§ **What you need to do**: Reproduce the data below word for word, starting at the line that contains "Point to the word Illumination" and ending at the line that contains "coord(409,70)". Include both of those lines and nothing else.

§ **Task data**:
********

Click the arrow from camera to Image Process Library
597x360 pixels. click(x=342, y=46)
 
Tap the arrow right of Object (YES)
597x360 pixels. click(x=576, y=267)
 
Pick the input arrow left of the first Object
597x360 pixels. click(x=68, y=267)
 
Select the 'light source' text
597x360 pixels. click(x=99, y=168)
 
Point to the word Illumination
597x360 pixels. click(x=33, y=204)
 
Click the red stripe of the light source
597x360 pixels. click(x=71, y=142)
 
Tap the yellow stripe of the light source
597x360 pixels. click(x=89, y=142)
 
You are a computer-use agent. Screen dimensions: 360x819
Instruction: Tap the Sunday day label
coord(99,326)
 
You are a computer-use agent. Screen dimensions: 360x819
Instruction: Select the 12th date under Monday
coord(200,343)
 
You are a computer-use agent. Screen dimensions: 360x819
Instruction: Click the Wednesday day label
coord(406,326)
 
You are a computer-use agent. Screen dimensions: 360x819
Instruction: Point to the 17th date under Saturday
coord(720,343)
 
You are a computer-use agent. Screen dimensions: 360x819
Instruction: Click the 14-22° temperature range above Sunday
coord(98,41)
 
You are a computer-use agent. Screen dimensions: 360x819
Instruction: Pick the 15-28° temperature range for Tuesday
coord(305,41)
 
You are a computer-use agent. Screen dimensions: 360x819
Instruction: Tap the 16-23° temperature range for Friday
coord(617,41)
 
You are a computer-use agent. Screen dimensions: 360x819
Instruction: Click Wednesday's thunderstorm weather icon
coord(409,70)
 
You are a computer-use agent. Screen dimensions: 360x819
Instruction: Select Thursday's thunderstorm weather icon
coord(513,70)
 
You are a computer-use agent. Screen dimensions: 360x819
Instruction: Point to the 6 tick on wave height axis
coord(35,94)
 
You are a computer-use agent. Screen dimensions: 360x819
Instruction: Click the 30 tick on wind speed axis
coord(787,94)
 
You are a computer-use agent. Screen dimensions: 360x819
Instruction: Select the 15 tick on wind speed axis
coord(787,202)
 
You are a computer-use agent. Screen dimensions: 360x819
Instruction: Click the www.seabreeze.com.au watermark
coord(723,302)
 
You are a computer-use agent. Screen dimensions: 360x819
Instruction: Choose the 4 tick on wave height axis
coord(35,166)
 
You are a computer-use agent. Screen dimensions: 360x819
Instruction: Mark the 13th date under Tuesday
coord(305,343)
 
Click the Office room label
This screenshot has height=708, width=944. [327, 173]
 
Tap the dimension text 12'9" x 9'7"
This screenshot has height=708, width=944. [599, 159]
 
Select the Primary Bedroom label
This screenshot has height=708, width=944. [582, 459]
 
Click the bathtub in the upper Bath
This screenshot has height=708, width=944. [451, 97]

********

§ **Exercise output**:
Point to the word Illumination
597x360 pixels. click(x=33, y=204)
 
Click the red stripe of the light source
597x360 pixels. click(x=71, y=142)
 
Tap the yellow stripe of the light source
597x360 pixels. click(x=89, y=142)
 
You are a computer-use agent. Screen dimensions: 360x819
Instruction: Tap the Sunday day label
coord(99,326)
 
You are a computer-use agent. Screen dimensions: 360x819
Instruction: Select the 12th date under Monday
coord(200,343)
 
You are a computer-use agent. Screen dimensions: 360x819
Instruction: Click the Wednesday day label
coord(406,326)
 
You are a computer-use agent. Screen dimensions: 360x819
Instruction: Point to the 17th date under Saturday
coord(720,343)
 
You are a computer-use agent. Screen dimensions: 360x819
Instruction: Click the 14-22° temperature range above Sunday
coord(98,41)
 
You are a computer-use agent. Screen dimensions: 360x819
Instruction: Pick the 15-28° temperature range for Tuesday
coord(305,41)
 
You are a computer-use agent. Screen dimensions: 360x819
Instruction: Tap the 16-23° temperature range for Friday
coord(617,41)
 
You are a computer-use agent. Screen dimensions: 360x819
Instruction: Click Wednesday's thunderstorm weather icon
coord(409,70)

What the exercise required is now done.